Employee Stock Options Discussion, Redux
In my earlier blog about employee stock options, I focused on the tax treatment of employees who are granted stock options under an employee stock option plan (“ESOP”). I wish to expand my discussion in this and follow on blogs by addressing other ESOP topics of interest.
Option vs. Options
An option grant is sometimes referred to a grant of options, in the plural. Which is it, a grant of an option or a grant of options? Technically, a grant under an ESOP is a grant of an option, in the singular. While nothing turns on describing an option grant as a grant of an option, in the singular or options, in the plural, the correct way to describe a grant under an ESOP is a grant of an option, in the singular. From an legal point of view, the person enjoying a grant under an ESOP holds an option to purchase up to a certain number of shares of the company at a certain exercise or purchase price, all as set out in the option paperwork.
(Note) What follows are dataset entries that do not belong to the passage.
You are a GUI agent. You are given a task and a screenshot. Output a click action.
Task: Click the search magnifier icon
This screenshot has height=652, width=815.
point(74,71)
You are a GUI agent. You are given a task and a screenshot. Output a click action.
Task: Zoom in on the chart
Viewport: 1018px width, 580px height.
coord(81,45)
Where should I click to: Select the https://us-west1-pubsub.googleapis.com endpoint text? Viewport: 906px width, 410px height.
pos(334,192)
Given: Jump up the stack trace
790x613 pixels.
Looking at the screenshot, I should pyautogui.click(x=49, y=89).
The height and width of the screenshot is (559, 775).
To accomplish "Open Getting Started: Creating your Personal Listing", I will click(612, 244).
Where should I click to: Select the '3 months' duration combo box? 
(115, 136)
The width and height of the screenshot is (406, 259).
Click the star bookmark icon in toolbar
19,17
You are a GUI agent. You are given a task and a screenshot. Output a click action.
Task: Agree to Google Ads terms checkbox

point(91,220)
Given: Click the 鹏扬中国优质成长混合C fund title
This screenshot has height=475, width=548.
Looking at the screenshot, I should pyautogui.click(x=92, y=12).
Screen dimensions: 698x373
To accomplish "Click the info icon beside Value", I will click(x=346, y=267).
Who is Entitled to Receive an Option Under an ESOP?
Persons other than employees may be entitled to receive an option under an ESOP. It depends on the ESOP in question. The ESOP should contain language describing who is entitled to receive an option under the ESOP, like the following language:
““Eligible Person” means a director, officer, employee or consultant of the Company or a person otherwise approved by the Board.”
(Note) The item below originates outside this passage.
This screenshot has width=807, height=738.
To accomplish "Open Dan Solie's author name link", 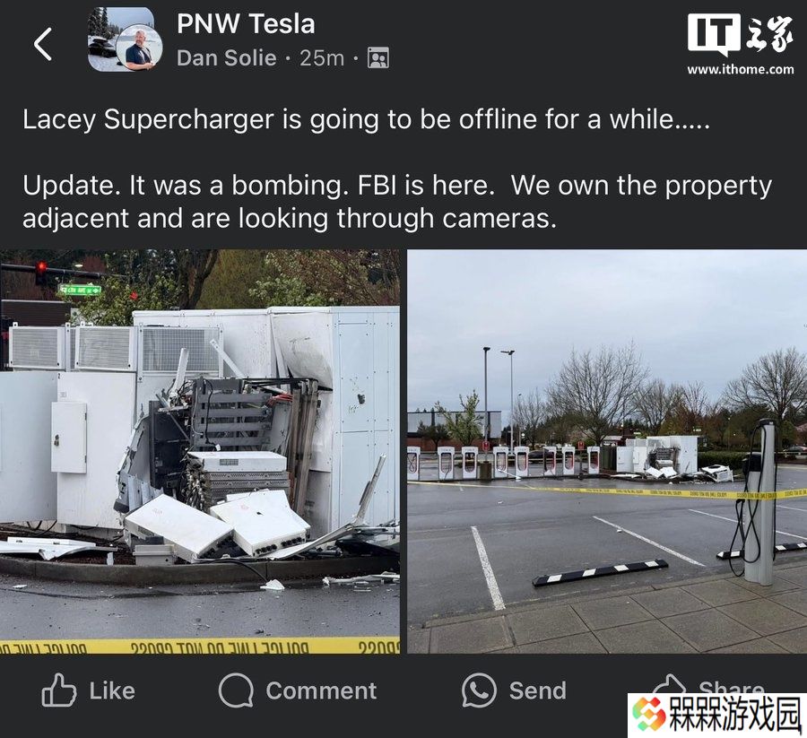I will point(227,58).
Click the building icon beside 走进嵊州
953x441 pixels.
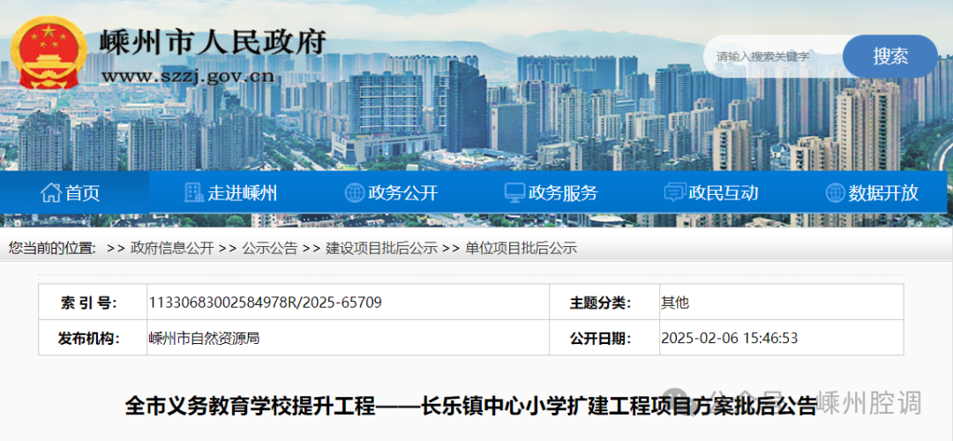tap(193, 192)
Under the above definition, even a person not expressly included in the definition of Eligible Person might be entitled to receive an option under the ESOP in question. For instance, the board in its wisdom, as recommended by management, might decide to grant an option to an advisor, even though “advisor” is not included in the list of eligible persons.
Promise vs. Grant
The right to receive an option under an ESOP typically arises in the written agreement between the company and the service provider, under the company’s promise to grant an option as part of the service provider’s compensation package. The promise should come with enough information about the option to allow the employee to revisit the promise if the company fails to grant the option. Here is some typical language:
“As additional compensation, the Company will grant the Employee an option to purchase Shares, on the following terms and conditions:
(a) Number of Shares subject to option: 50,000;
(b) Exercise price: $0.65;
(c) Grant Date: January 1, 2016;
(d) Vesting schedule: three-year vesting period, with the option to purchase 25% of the Shares under the option vesting on the day following the first anniversary of the grant date and the option to purchase the balance of the Shares under the option vesting over the following two years, in equal quarterly amounts; and
(e) the option is subject to Board approval and the stock option plan of the Company.”
As can be seen from the above, the Company’s (conditional) promise and the actual grant of the promised option are two different things.
Whether the board has an actual meeting or just signs what is referred to as a directors’ consent resolution to approve an option grant, this likely won’t happen right away. Most boards meet or sign directors’ consent resolution periodically only.
Option Grant Paperwork
Most ESOPs refer to a document (e.g. option certificate) evidencing the stock option grant. A person whose stock option grant has been approved by the board under an ESOP can call upon the company to provide this document once board or committee approval has been forthcoming.
A stock option grant is part of an employee’s compensation as an employee. The option certificate evidencing approval of the grant and setting out the terms of the grant should be treated by the employee as a serious matter. An employee would certainly follow up on a promised payment of cash. He or she should do the same with the paperwork designed to follow board approval of an option grant.